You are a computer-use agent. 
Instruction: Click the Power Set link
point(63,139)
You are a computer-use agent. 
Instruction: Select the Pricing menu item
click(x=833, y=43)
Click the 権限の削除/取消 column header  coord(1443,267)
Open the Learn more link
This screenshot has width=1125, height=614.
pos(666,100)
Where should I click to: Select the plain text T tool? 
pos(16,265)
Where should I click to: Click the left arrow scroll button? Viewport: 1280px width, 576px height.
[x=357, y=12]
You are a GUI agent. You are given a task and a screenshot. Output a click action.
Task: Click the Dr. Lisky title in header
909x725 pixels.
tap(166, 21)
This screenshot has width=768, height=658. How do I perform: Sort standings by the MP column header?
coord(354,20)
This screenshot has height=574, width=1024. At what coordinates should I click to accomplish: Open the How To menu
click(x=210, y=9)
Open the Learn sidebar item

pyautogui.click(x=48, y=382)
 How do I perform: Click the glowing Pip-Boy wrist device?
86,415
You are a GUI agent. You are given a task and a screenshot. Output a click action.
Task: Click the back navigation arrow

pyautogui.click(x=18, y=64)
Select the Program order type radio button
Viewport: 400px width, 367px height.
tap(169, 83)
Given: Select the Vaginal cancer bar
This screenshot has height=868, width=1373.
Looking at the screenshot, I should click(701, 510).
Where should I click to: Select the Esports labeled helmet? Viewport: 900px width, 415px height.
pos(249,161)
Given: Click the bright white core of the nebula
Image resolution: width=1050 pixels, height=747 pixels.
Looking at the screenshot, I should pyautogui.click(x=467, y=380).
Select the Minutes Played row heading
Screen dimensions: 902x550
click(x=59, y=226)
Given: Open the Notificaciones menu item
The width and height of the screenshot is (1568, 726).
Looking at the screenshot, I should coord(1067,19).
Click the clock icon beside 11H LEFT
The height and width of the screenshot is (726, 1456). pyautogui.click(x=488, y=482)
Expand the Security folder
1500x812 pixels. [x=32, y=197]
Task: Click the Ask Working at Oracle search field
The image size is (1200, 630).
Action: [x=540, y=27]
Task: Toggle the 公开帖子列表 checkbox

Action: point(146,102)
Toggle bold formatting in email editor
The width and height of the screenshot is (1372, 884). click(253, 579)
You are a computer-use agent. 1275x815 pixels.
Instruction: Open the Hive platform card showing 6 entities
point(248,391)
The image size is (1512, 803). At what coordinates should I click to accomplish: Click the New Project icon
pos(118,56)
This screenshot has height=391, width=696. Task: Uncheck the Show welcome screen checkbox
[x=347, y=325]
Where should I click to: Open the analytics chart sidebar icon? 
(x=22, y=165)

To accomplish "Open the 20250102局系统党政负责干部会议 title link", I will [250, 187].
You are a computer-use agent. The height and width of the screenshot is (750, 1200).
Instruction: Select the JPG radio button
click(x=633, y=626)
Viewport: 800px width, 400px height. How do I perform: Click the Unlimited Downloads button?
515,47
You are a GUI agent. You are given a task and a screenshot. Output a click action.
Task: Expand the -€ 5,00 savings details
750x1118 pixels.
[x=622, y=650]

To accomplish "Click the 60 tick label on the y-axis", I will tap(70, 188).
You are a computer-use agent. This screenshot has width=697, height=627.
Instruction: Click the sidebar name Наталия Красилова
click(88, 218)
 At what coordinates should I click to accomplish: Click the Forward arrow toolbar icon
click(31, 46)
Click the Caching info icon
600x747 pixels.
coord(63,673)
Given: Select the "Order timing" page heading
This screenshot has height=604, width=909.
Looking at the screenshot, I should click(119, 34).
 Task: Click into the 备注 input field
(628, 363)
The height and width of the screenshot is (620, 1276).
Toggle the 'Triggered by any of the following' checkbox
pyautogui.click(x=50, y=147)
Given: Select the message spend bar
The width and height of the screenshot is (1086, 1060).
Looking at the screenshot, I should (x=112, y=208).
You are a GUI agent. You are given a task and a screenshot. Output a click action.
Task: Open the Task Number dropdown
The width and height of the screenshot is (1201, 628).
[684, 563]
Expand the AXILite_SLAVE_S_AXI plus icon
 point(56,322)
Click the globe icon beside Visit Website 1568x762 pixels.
★ ★ ★
Task prompt
Search the data above for "will" and copy every line where it turns up.

Solved exercise
To accomplish "Open the 20250102局系统党政负责干部会议 title link", I will [250, 187].
To accomplish "Click the 60 tick label on the y-axis", I will tap(70, 188).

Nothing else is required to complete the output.